Лидия Петровна и Иван Степанович числились «на заслуженном отдыхе», то есть с раннего утра стояли в разного рода очередях, таская в дом то, что удавалось выстоять, что, на их счастье, «выбросили» в продажу и что они успели ухватить. Их семье еще очень повезло, и все кругом завидовали им тайно или явно. А повезло потому, что они имели два удостоверения ветеранов Великой Отечественной войны, и хоть отпускали по этим удостоверениям мало, они и эту малость получали в двойном размере, а значит, в глазах всего многоквартирного блочного дома жили припеваючи, то есть так, как — в чем были уверены все жильцы — живут только в Москве. В той самой легендарной, ломящейся от продуктов Москве, из которой оказавшиеся там привозили сумки, набитые мороженым мясом, безвкусными сосисками и осклизлыми колбасами в целлофановой упаковке.
— Ну, Москва живет! — вздыхали. — Постоять, конечно, приходится, но сами-то москвичи в очередях не стоят. Им, говорят, заказы на дом развозят. Ну все, что только душа пожелает — на дом!..
Костыревы в Москву не ездили и разговоров подобных не опровергали, хотя относились к ним неодобрительно. А Иван Степанович имел собственную теорию, которая как бы сглаживала уж чересчур бросающуюся в глаза несправедливость:
— В Москве иностранцев полно. Что они о нашей державе там у себя напишут, если в магазинах будет, как у нас? Клевету они напишут. И вот, чтобы не было у этих заграничных писак почвы для клеветы, мы и свозим в столицу все, что имеем.

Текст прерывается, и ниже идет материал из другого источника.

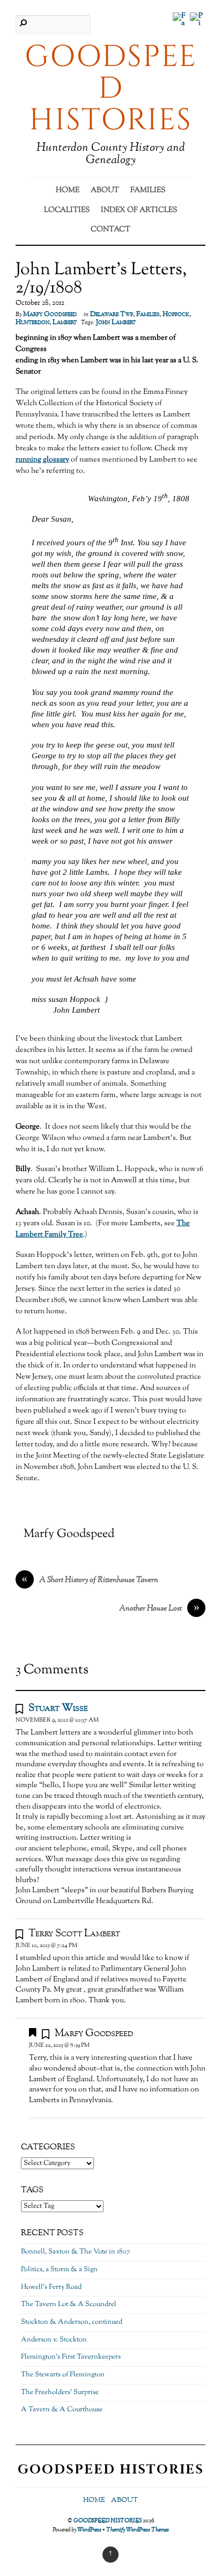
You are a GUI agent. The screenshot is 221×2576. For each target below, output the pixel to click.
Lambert (65, 322)
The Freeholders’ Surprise (60, 2392)
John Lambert (116, 322)
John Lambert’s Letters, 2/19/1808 (101, 279)
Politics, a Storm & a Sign (59, 2269)
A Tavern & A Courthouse (61, 2409)
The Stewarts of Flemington (63, 2375)
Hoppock (176, 314)
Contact (110, 229)
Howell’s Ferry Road (51, 2287)
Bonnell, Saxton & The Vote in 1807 (75, 2252)
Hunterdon (32, 322)
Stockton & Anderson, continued (71, 2322)
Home (67, 190)
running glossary (42, 460)
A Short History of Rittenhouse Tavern (89, 1580)
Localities (67, 210)
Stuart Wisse (58, 1708)
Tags (32, 2190)
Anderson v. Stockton (54, 2340)
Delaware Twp (111, 314)
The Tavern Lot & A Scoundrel (68, 2304)
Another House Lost (159, 1608)
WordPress (89, 2530)
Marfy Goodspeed (50, 314)
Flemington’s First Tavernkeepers (71, 2357)
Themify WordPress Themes (137, 2530)
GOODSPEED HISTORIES (107, 2520)
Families (147, 190)
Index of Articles (139, 210)
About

А с винной эпопеей произошла какая-то странность. Поначалу практически все искренне приветствовали борьбу за трезвость и радовались, ощущая первые результаты этой борьбы. А они были: перестали пить на производстве, в подворотнях, на улицах и просто так. Прекратилось пьяное бахвальство, в парках, кинотеатрах и даже на танцплощадках стало вполне пристойно, и матери перестали дрожать за дочек. Город трезвел на глазах, милиция энергично хватала любого, от кого хоть чуточку попахивало, а по вечерам молодые женщины уже отваживались гулять по главной улице. Утихли вопли и драки, меньше стало матерщины, и городские власти с удовлетворением констатировали заметное снижение преступности. И это было правдой, но некий червячок уже начал подтачивать трезвое благополучие города.
Беда заключалась в том, что резкое сокращение продажи винно-водочного веселья не могло не войти в конфликт с уже сложившимся стереотипом «хватай, пока дают». Бутылка, приобретенная с невероятной затратой времени, как бы аккумулировала в себе это время, повышая собственную стоимость, пока не стала вполне осмысленной валютой. Валютой, которой можно оплатить любую услугу, выгодно перепродать в часы, когда официальная продажа запрещалась; которая никогда не теряла своей стоимости, а наоборот, неуклонно росла в цене, скромно спрятавшись в темном уголке кухонного шкафа. И поняв это, в очередь за «валютой» встали не только отпетые алкоголики, но и вполне трезвомыслящие жители. И очереди стали расти изо дня в день, а вместе с ними росла и цифра абсолютного потребления алкоголя городом. Росла, вместо того чтобы падать.